── Provided data
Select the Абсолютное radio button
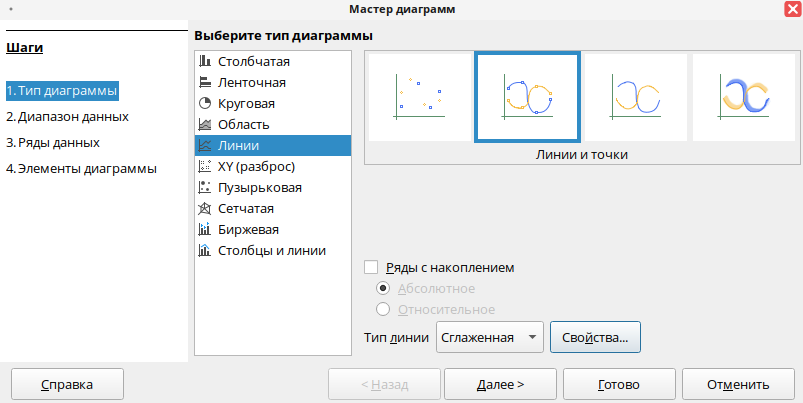 tap(383, 289)
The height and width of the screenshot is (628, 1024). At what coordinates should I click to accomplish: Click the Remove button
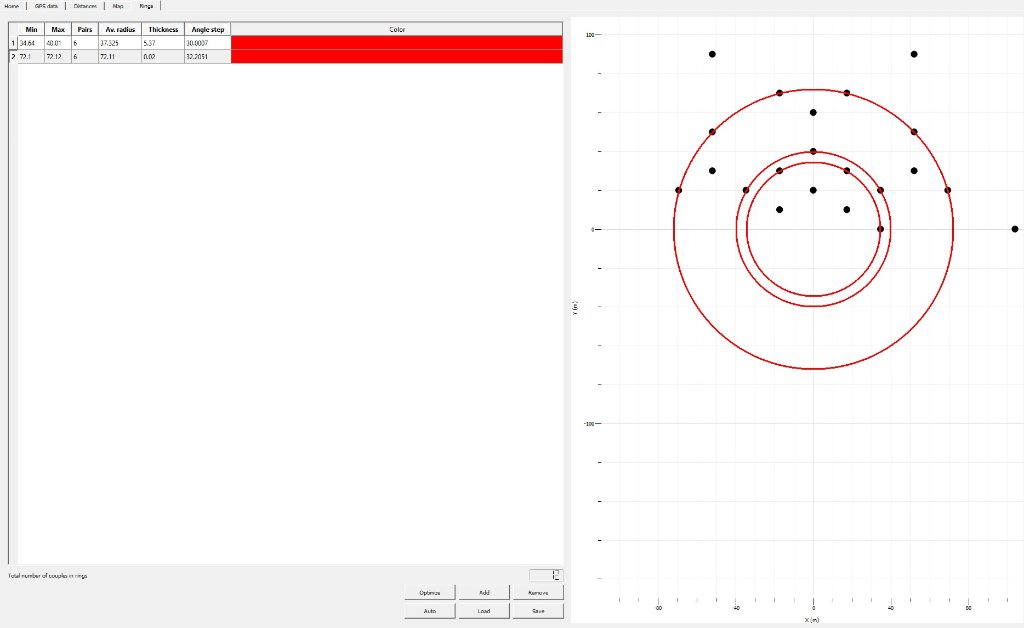click(x=538, y=592)
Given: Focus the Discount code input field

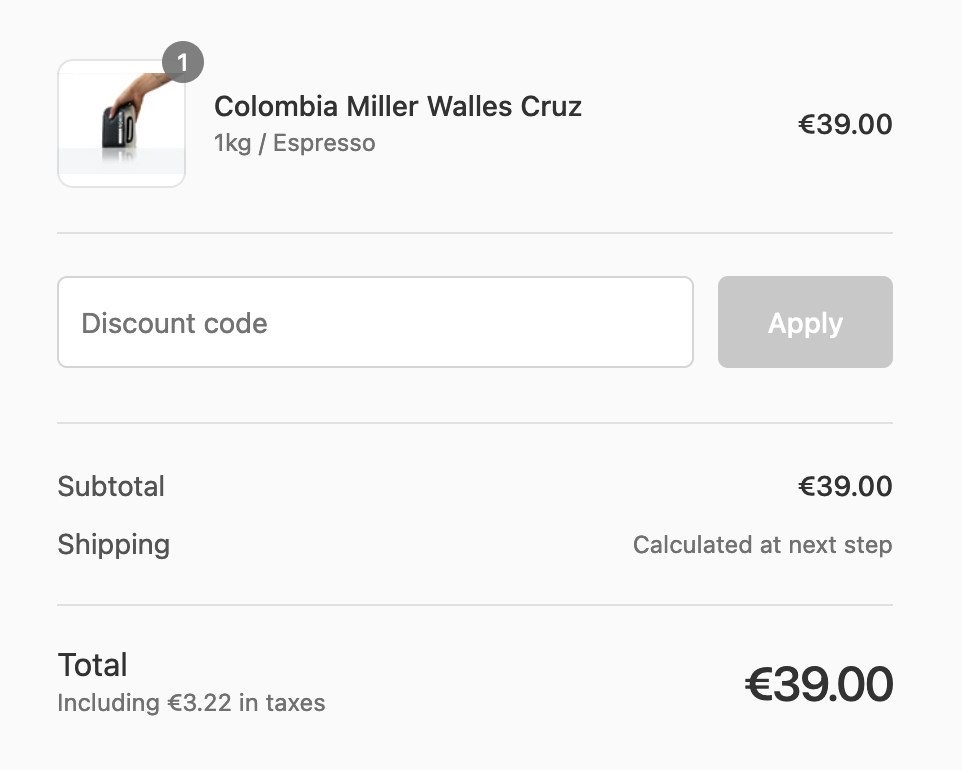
────
Try it: In your copy, please omit the pictures and print every line of the records exactly.

Reply to the task:
Select the Абсолютное radio button
 tap(383, 289)
The height and width of the screenshot is (628, 1024). At what coordinates should I click to accomplish: Click the Remove button
click(x=538, y=592)
Given: Focus the Discount code input field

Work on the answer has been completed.